課題の指示: ページ抜粋のうち「写真 (撮影 Yacco)」から「のアパートの大家さんだった。」までの部分を、「大家さん」を「家主さん」に変えて書き写しなさい。

ページ抜粋:

▬▬▬

当日、鋤田さんと私は、ギグ(会場)に向かった。私もカメラマンのパスではいったので、ヤシカエレクトロ35で1本だけ撮った。そのなかのブレブレの1枚が残っている。(これしか残っていないということは、他の写真はもっとひどかったのだろう)
鋤田さんは、夢中でシャッターを押し続けていた。きっとこのときのものは鋤田さんの未発表の膨大なミュージシャンの写真とともに、いつか展覧会で発表されるか、写真集になることを期待している。私はといえば、びっくりしたまま、パーフォーマンスを観続けた。断頭台がでてきたり、首を吊ったり、大蛇を身体に這わせたり、なんとも前衛演劇っぽくて、寺山修司の世界を連想した。
マーク・ボランもデヴィッド・ボウイも、アリス・クーパーのパーフォーマンスから、たくさんのインスピレーションを受けたことだろう、と感じた。

いちばん前のポジションだったので、彼が観客席に投げるものは、一番先に私にぶつかってきた。
背後にいる女の子たちの嬌声のなか、彼のニット帽をゲットした。彼の頭髪つきのニット帽は、日本に帰ってきてから、ファンだという「ニュー・ミュージック・マガジン」の編集のかたに差し上げた。

写真 (撮影 Yacco) 1973年 ロンドン

静雲アパート

2005-01-24 | Weblog
セントラルアパートは仕事場である以上に、生きる場所そのものだったけど、ある日、もうひとつ、自分の場所をみつけた。
3階建て、6部屋のこじんまりしたアパートには、深いグリーンの階段と同じくグリーンのドアがあった。玄関のほんの小さなスペースには、ちょっとした和風の庭の香りがあり、そのほどほどの味付けが気分いい。部屋を見つけようと思って、ふらっと歩き始めて最初に眼に入ったアパートだ。 1階の左側のドアのベルを鳴らし、「空いている部屋はありますか?」ときくと、ドアを開けた初老の男性が、即刻「あります」と答えてくれた。このアパートの大家さんだった。

▬▬▬

ピクセル座標の位置特定データ:
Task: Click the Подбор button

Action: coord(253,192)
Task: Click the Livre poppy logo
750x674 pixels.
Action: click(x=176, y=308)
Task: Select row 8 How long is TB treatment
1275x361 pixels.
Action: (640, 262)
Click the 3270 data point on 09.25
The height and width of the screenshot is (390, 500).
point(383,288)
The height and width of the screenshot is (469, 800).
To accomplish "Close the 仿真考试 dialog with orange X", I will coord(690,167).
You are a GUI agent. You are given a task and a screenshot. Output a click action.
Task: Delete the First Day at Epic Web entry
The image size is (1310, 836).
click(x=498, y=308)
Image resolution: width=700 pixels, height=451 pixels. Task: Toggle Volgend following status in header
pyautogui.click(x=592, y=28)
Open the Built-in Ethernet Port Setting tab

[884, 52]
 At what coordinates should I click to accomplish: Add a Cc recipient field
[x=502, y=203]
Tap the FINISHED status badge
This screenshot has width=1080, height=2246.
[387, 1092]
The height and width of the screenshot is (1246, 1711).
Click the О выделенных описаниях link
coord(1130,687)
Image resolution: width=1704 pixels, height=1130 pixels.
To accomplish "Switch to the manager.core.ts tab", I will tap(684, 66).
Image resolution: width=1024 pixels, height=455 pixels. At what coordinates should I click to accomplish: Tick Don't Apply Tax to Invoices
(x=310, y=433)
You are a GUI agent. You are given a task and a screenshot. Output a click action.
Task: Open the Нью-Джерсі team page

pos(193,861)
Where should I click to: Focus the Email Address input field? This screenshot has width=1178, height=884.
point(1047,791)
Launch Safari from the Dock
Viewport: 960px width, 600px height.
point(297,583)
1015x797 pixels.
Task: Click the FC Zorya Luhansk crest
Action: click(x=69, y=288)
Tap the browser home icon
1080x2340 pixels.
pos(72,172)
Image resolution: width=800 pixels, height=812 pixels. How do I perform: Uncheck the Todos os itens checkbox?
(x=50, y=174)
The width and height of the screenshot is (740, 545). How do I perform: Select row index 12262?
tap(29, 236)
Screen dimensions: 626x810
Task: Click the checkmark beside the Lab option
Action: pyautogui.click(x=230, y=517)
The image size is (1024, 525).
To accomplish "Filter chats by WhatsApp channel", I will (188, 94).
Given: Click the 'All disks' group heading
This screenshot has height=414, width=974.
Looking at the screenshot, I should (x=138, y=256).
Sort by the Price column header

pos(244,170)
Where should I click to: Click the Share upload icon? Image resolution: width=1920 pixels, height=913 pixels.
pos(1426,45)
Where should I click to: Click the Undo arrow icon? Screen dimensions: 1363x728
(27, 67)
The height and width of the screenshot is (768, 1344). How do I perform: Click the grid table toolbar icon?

▬▬▬

課題の解答:
写真 (撮影 Yacco) 1973年 ロンドン

静雲アパート

2005-01-24 | Weblog
セントラルアパートは仕事場である以上に、生きる場所そのものだったけど、ある日、もうひとつ、自分の場所をみつけた。
3階建て、6部屋のこじんまりしたアパートには、深いグリーンの階段と同じくグリーンのドアがあった。玄関のほんの小さなスペースには、ちょっとした和風の庭の香りがあり、そのほどほどの味付けが気分いい。部屋を見つけようと思って、ふらっと歩き始めて最初に眼に入ったアパートだ。 1階の左側のドアのベルを鳴らし、「空いている部屋はありますか?」ときくと、ドアを開けた初老の男性が、即刻「あります」と答えてくれた。このアパートの家主さんだった。